EXTRACTED TEXT:
I grew up in Miami and spent many a Memorial Day weekend at Disney World in Orlando, Florida.  One of my favorite rides was Mr. Toad’s Wild Ride, with its unexpected twists and turns and characters jumping out of nowhere.  Reading Victor Tadros’ The Ends of Harm made me feel like that kid again.  Here are three reasons why.

First of all, the thesis upends much of our thinking about the justification for punishment.   Tadros first attacks retributivism, which is roughly the view that desert is at least a necessary, if not a sufficient, reason to punish.  (There is, by the way, no definition of retributivism that is not somewhat contentious these days.)  He then turns to an unusual defense of general deterrence.  He believes that the justification for the criminal law should be that it prevents harm.  However, he also takes seriously the deontological constraint that we cannot use people as “mere means.”  This latter issue frequently gets deterrence (and other consequentialist) accounts of the criminal law into trouble, as retributivists argue that consequentialism theoretically permits the scapegoating of innocent persons.  If you can prevent harm by scapegoating an innocent person, a general deterrence theorist simply lacks the theoretical resources to explain why this should not be done.  Tadros agrees with retributivists that one cannot use people, and so he needs an account that does not rely on desert to explain why it is permissible to punish some people to discourage others from committing crimes.  The answer he comes up with is that offenders have a duty to suffer in the name of general deterrence.

EXERCISE 1: Return every one of the rows below word for word, leaving out the text about punishment.
The rows that follow have no connection to the text about punishment above.

[Part of a data file]
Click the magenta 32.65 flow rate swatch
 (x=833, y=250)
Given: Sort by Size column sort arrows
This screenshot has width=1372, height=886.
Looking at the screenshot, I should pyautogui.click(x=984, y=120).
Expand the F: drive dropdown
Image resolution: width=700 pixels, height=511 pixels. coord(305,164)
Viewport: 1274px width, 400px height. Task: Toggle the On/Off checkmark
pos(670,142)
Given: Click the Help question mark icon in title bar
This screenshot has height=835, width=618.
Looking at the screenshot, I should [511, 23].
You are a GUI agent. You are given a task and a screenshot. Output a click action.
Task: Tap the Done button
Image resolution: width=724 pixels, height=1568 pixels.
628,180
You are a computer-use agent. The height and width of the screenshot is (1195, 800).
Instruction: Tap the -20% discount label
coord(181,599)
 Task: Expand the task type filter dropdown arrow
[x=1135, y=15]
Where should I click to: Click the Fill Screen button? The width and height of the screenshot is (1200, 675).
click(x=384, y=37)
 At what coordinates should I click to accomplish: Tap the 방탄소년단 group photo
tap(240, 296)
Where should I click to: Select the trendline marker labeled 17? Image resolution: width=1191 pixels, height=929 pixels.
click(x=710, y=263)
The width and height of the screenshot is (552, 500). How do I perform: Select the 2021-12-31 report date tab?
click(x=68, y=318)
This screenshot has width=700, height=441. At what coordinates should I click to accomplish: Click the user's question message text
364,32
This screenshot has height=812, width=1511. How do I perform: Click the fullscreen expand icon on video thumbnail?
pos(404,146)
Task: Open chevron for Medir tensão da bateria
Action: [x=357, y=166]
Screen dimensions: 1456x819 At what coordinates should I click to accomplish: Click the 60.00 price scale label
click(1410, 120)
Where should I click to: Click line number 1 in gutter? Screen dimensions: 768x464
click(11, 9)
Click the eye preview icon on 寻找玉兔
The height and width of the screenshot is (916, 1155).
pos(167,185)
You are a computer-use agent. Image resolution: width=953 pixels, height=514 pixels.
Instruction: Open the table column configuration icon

EXERCISE 2: In the text on Victor Tadros' The Ends of Harm, retype the passage that begins at the words "I grew up in" and stops after the words "three reasons why.", without changing anything.

WORKED ANSWER 1:
Click the magenta 32.65 flow rate swatch
 (x=833, y=250)
Given: Sort by Size column sort arrows
This screenshot has width=1372, height=886.
Looking at the screenshot, I should pyautogui.click(x=984, y=120).
Expand the F: drive dropdown
Image resolution: width=700 pixels, height=511 pixels. coord(305,164)
Viewport: 1274px width, 400px height. Task: Toggle the On/Off checkmark
pos(670,142)
Given: Click the Help question mark icon in title bar
This screenshot has height=835, width=618.
Looking at the screenshot, I should [511, 23].
You are a GUI agent. You are given a task and a screenshot. Output a click action.
Task: Tap the Done button
Image resolution: width=724 pixels, height=1568 pixels.
628,180
You are a computer-use agent. The height and width of the screenshot is (1195, 800).
Instruction: Tap the -20% discount label
coord(181,599)
 Task: Expand the task type filter dropdown arrow
[x=1135, y=15]
Where should I click to: Click the Fill Screen button? The width and height of the screenshot is (1200, 675).
click(x=384, y=37)
 At what coordinates should I click to accomplish: Tap the 방탄소년단 group photo
tap(240, 296)
Where should I click to: Select the trendline marker labeled 17? Image resolution: width=1191 pixels, height=929 pixels.
click(x=710, y=263)
The width and height of the screenshot is (552, 500). How do I perform: Select the 2021-12-31 report date tab?
click(x=68, y=318)
This screenshot has width=700, height=441. At what coordinates should I click to accomplish: Click the user's question message text
364,32
This screenshot has height=812, width=1511. How do I perform: Click the fullscreen expand icon on video thumbnail?
pos(404,146)
Task: Open chevron for Medir tensão da bateria
Action: [x=357, y=166]
Screen dimensions: 1456x819 At what coordinates should I click to accomplish: Click the 60.00 price scale label
click(1410, 120)
Where should I click to: Click line number 1 in gutter? Screen dimensions: 768x464
click(11, 9)
Click the eye preview icon on 寻找玉兔
The height and width of the screenshot is (916, 1155).
pos(167,185)
You are a computer-use agent. Image resolution: width=953 pixels, height=514 pixels.
Instruction: Open the table column configuration icon

WORKED ANSWER 2:
I grew up in Miami and spent many a Memorial Day weekend at Disney World in Orlando, Florida.  One of my favorite rides was Mr. Toad’s Wild Ride, with its unexpected twists and turns and characters jumping out of nowhere.  Reading Victor Tadros’ The Ends of Harm made me feel like that kid again.  Here are three reasons why.